La Corte d’Appello conferma la pronuncia con cui il Tribunale aveva dichiarato l’illegittimità del licenziamento irrogato dall’azienda al proprio dipendente, ordinando la reintegrazione del medesimo e condannando parte datoriale al risarcimento del danno ai sensi del quarto comma dell’art. 18 della l. 300/1970 (nella versione ante riforma Fornero ratione temporis applicabile).
La società ricorre per cassazione avverso la suddetta pronuncia, chiedendo, tra le altre cose, la riduzione del danno risarcibile, in considerazione dall’ampio lasso di tempo lasciato trascorrere dal lavoratore prima della proposizione dell’azione giudiziaria, tale da creare, in violazione degli artt. 1227 e 1175 c.c., un vero e proprio abuso del diritto.

La sentenza

La Cassazione, confermando la statuizione della Corte d’Appello, afferma che, in tema di risarcimento del danno a seguito di licenziamento illegittimo, l'obbligo del creditore di cooperazione e di attivazione volto ad evitare l'aggravarsi del danno, secondo l'ordinaria diligenza ex art. 1227, comma 2, c.c., riguarda solo le attività non gravose, né eccezionali, o tali comunque da non comportare notevoli rischi o sacrifici.
Pertanto, non sono imputabili al prestatore le conseguenze dannose derivanti dal tempo da questo impiegato per la tutela giurisdizionale, sia che si tratti di inerzia endoprocessuale che preprocessuale, tutte le volte che le norme attribuiscano poteri paritetici al datore di lavoro per la tutela dei propri diritti e la riduzione del danno.

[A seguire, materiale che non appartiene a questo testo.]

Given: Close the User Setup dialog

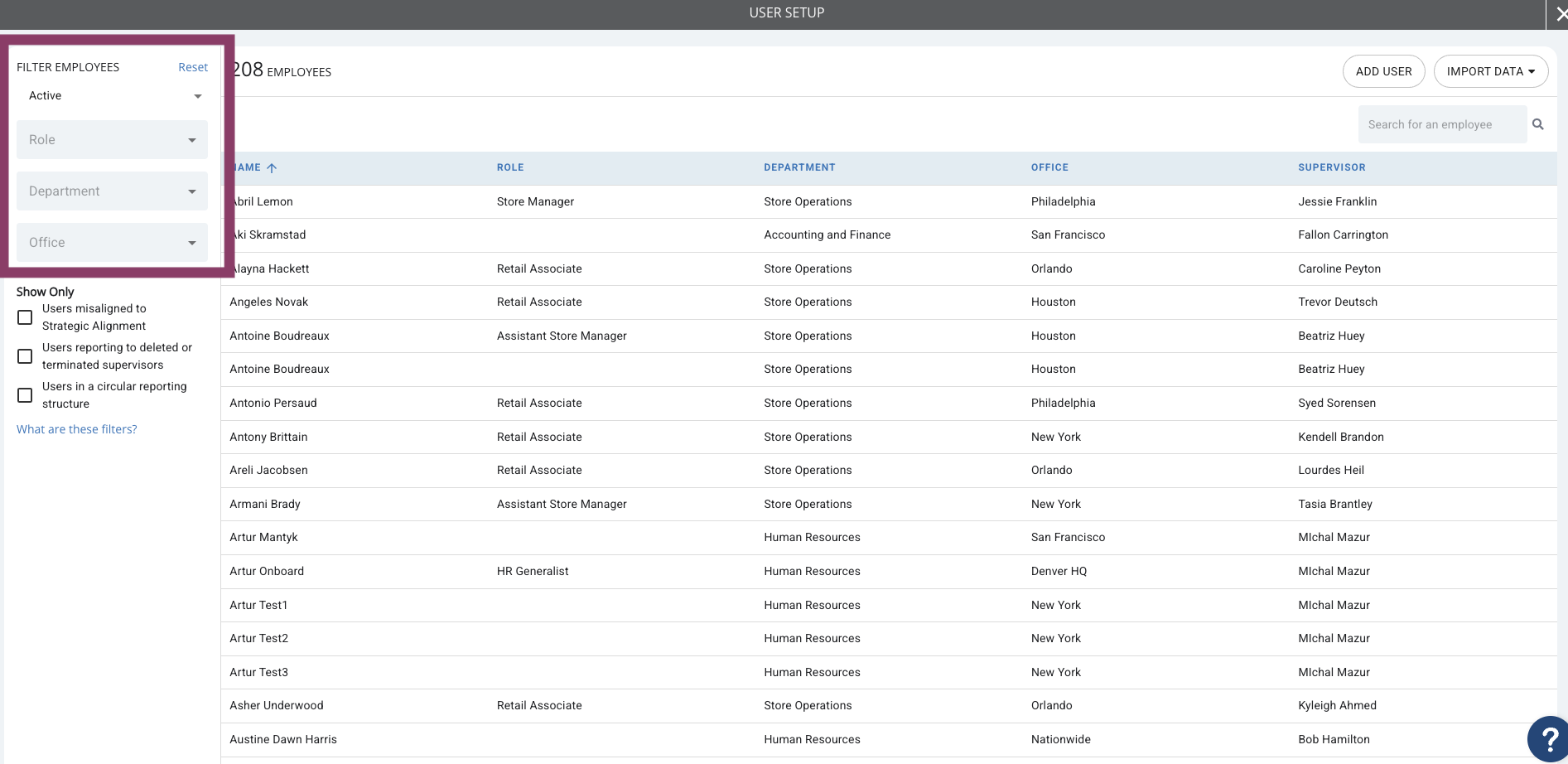Looking at the screenshot, I should pyautogui.click(x=1561, y=14).
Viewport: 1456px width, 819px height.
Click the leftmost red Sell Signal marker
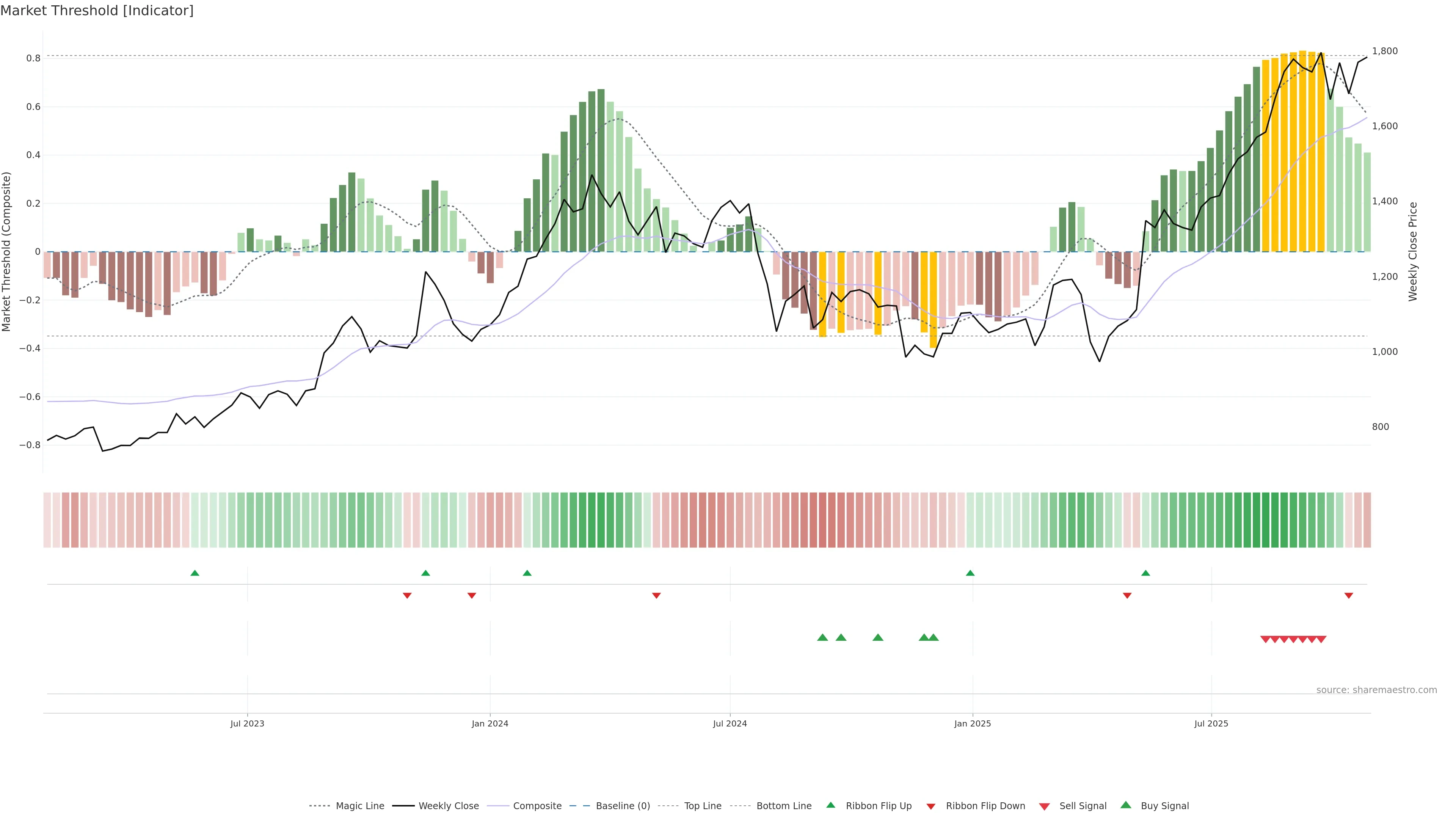coord(1266,639)
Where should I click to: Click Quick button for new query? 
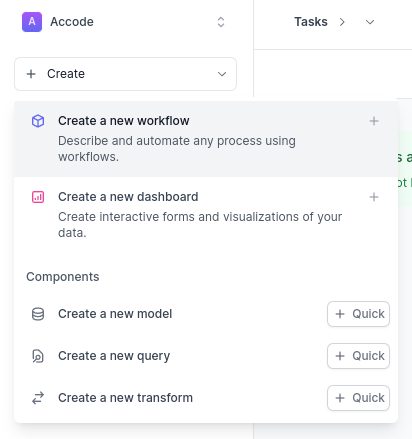click(358, 356)
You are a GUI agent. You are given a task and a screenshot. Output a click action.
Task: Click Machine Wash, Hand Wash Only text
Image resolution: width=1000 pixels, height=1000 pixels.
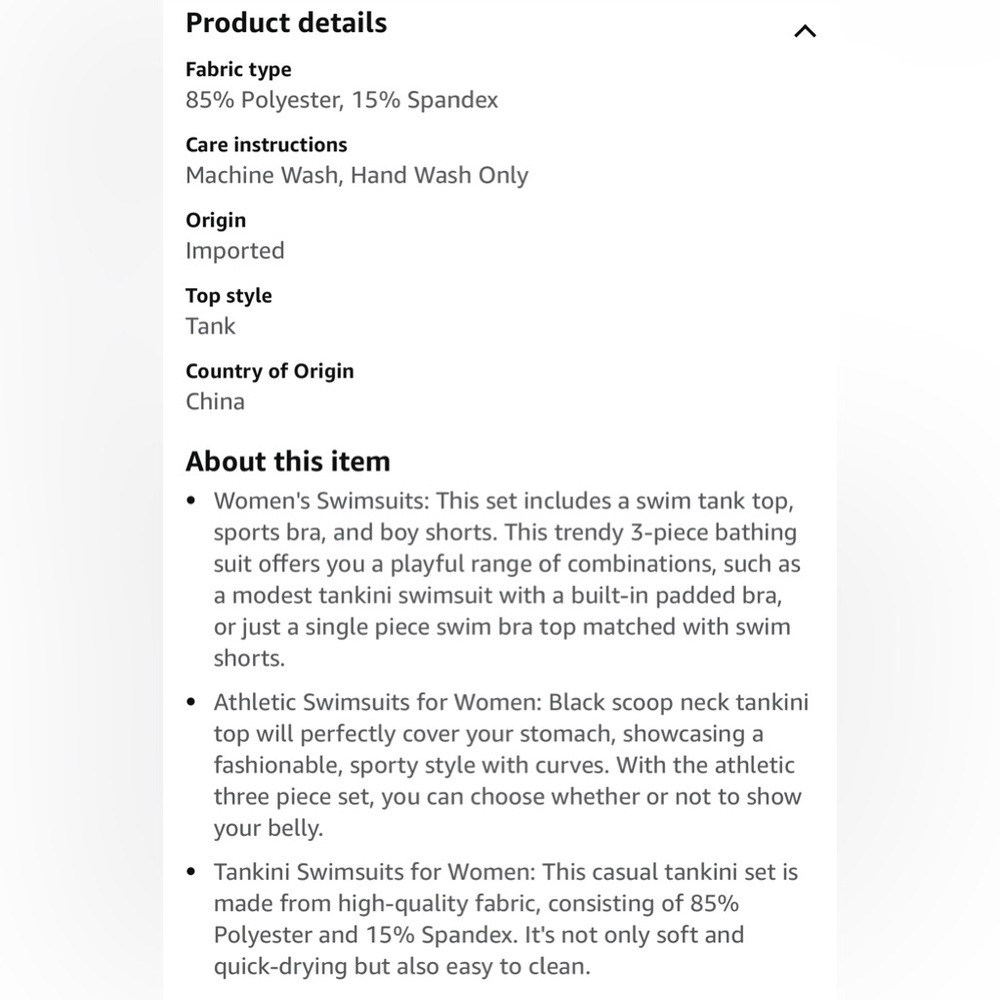click(357, 175)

La regola di cui all'art. 1227, comma 2, c.c. risulta, infatti, applicabile anche al danno da risarcire, ex art. 18 l. 300/1970, a seguito della declaratoria di illegittimità di un licenziamento, ma sempre entro i suddetti limiti.
Ciò comporta, per i Giudici di legittimità, che l'obbligo di cooperazione del creditore volto ad evitare l'aggravarsi del danno, nell'ambito dell'ordinaria diligenza, possa riguardare solo quelle attività che non siano particolarmente gravose o rischiose per il lavoratore, secondo una valutazione riservata al giudice di merito.

Secondo la Suprema Corte, nel caso di specie, il lavoratore, pur avendo atteso due anni per proporre il ricorso, non aveva colposamente aggravato il danno, stante le ripetute procedure conciliative esperite.
Sulla base di queste considerazioni la Cassazione respinge il ricorso proposto dalla società.